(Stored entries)
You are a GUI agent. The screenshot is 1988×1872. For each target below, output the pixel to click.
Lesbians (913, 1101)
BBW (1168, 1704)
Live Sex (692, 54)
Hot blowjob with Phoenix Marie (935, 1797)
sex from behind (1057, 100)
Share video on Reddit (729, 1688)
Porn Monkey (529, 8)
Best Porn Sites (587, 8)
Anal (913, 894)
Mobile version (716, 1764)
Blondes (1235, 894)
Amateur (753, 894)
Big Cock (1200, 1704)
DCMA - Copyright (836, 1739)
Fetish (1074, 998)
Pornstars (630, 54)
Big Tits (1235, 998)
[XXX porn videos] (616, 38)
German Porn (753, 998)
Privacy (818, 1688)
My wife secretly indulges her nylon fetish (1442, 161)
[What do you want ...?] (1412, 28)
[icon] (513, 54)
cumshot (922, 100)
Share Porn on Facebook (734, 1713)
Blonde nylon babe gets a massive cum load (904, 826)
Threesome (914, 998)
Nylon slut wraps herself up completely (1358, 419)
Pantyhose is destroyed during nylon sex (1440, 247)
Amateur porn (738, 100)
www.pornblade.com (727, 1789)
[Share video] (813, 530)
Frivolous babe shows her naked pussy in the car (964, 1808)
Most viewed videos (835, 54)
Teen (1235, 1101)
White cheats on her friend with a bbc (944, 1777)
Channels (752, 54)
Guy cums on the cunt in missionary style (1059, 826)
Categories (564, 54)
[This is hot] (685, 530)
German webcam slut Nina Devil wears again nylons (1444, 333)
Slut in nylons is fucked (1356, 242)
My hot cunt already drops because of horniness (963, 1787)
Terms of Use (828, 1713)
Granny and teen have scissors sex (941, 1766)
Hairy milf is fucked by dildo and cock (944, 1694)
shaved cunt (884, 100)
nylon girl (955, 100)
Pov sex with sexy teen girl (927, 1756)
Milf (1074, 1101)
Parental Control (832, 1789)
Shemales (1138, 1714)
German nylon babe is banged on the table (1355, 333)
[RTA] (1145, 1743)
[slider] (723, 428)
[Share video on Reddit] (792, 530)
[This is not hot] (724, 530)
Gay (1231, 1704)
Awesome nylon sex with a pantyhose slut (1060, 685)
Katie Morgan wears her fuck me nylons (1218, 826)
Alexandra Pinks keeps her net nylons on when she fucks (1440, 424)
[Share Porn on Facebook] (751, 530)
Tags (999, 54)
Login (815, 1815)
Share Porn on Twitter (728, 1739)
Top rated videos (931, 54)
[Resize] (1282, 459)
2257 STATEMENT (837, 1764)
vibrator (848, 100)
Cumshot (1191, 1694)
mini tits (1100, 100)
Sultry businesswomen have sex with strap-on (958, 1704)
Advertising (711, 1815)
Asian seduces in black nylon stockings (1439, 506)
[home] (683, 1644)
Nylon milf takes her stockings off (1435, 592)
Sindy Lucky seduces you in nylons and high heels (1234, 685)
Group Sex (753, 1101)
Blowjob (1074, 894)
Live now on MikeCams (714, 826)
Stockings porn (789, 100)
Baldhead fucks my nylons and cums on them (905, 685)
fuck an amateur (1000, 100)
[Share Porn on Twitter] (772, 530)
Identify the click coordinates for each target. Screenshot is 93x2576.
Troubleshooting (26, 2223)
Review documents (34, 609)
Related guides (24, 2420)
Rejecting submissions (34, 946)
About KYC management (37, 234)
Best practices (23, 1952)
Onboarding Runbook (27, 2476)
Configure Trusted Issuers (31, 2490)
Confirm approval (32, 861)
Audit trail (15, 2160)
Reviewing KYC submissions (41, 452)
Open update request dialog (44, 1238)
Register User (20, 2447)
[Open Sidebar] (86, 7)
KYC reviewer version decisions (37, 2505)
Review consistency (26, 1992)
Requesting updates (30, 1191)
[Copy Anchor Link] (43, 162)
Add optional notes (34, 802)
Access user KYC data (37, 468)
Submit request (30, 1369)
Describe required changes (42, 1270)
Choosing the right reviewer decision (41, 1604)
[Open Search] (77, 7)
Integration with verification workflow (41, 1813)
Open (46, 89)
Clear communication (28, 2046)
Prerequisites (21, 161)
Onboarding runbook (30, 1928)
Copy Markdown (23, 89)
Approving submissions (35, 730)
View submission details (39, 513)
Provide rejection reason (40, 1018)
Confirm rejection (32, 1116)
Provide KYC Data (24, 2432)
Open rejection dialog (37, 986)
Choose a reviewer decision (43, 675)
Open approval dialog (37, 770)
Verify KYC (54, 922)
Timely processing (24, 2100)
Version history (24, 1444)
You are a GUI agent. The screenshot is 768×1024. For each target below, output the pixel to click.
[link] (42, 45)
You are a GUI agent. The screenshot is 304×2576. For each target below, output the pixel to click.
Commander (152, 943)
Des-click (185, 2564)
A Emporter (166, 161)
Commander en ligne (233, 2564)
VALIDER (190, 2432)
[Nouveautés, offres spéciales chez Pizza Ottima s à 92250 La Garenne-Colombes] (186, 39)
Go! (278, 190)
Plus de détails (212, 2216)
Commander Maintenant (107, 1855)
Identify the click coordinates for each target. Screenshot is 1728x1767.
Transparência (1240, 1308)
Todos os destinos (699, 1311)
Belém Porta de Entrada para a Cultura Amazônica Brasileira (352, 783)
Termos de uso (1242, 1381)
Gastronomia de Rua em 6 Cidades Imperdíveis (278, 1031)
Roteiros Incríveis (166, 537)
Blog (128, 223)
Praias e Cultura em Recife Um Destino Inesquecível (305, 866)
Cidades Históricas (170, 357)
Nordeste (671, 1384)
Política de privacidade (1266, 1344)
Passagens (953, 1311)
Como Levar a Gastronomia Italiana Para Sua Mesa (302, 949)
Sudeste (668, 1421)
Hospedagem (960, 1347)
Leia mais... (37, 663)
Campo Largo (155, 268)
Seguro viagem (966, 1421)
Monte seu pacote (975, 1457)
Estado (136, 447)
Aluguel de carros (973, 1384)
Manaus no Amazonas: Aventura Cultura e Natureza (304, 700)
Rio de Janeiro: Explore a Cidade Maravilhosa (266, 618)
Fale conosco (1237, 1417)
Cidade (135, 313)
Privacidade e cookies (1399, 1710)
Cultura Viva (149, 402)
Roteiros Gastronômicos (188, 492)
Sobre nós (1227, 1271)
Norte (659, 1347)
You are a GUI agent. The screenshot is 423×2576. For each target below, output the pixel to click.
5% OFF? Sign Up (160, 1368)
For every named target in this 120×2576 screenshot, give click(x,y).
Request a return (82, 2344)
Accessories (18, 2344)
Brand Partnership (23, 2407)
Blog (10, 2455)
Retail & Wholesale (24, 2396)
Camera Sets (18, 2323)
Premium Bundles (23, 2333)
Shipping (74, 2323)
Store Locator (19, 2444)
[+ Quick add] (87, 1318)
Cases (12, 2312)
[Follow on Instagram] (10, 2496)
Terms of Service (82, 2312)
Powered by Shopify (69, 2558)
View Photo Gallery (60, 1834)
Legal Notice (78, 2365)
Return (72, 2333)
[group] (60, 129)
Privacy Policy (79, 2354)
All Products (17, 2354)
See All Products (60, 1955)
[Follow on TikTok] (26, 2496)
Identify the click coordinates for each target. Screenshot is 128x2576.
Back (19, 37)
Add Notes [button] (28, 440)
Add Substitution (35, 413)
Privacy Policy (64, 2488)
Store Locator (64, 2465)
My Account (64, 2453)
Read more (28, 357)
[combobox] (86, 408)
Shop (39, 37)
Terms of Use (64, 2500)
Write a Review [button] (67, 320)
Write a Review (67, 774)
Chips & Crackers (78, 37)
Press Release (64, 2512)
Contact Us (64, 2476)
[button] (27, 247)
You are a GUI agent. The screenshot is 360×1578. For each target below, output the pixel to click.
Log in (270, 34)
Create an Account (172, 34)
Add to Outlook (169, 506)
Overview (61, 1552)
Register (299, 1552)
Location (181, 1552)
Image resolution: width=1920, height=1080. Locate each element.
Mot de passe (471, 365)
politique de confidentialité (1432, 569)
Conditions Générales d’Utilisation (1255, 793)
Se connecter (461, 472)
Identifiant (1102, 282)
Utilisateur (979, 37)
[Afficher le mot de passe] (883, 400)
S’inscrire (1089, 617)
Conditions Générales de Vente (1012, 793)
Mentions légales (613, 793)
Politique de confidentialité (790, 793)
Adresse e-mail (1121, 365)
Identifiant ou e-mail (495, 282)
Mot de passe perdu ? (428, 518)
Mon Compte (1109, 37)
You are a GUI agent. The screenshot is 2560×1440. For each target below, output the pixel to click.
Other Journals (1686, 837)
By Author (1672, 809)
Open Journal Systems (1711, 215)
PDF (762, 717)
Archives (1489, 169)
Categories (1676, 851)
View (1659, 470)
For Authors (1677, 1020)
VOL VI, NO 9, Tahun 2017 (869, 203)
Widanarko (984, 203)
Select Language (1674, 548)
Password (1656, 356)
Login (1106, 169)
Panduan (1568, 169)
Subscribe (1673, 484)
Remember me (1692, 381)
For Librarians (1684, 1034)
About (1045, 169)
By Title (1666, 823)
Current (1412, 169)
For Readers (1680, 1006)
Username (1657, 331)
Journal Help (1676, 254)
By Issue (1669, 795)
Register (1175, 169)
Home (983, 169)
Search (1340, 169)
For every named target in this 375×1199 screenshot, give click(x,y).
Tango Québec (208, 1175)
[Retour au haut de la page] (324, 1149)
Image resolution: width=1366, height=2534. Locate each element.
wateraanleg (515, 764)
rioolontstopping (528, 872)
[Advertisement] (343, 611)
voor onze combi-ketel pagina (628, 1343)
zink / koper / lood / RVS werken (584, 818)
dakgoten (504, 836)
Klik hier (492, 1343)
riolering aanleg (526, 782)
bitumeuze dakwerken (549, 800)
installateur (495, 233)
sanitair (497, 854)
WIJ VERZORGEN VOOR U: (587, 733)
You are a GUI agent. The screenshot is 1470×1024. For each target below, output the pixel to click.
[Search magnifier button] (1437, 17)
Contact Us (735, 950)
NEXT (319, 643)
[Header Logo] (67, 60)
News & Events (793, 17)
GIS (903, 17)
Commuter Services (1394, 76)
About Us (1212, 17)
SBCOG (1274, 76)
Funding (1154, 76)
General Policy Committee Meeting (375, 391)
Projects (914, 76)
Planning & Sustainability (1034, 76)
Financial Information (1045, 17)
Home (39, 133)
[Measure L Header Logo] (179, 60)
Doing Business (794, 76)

**TO DO:**
Only those lines of the entries above that run from the line containing "Share Porn on Twitter (728, 1739)" to the line containing "Configure Trusted Issuers (31, 2490)", both included, should be transcribed exactly.

**TASK OUTPUT:**
Share Porn on Twitter (728, 1739)
Top rated videos (931, 54)
[Resize] (1282, 459)
2257 STATEMENT (837, 1764)
vibrator (848, 100)
Cumshot (1191, 1694)
mini tits (1100, 100)
Sultry businesswomen have sex with strap-on (958, 1704)
Advertising (711, 1815)
Asian seduces in black nylon stockings (1439, 506)
[home] (683, 1644)
Nylon milf takes her stockings off (1435, 592)
Sindy Lucky seduces you in nylons and high heels (1234, 685)
Group Sex (753, 1101)
Blowjob (1074, 894)
Live now on MikeCams (714, 826)
Stockings porn (789, 100)
Baldhead fucks my nylons and cums on them (905, 685)
fuck an amateur (1000, 100)
[Share Porn on Twitter] (772, 530)
Identify the click coordinates for each target. Screenshot is 93x2576.
Troubleshooting (26, 2223)
Review documents (34, 609)
Related guides (24, 2420)
Rejecting submissions (34, 946)
About KYC management (37, 234)
Best practices (23, 1952)
Onboarding Runbook (27, 2476)
Configure Trusted Issuers (31, 2490)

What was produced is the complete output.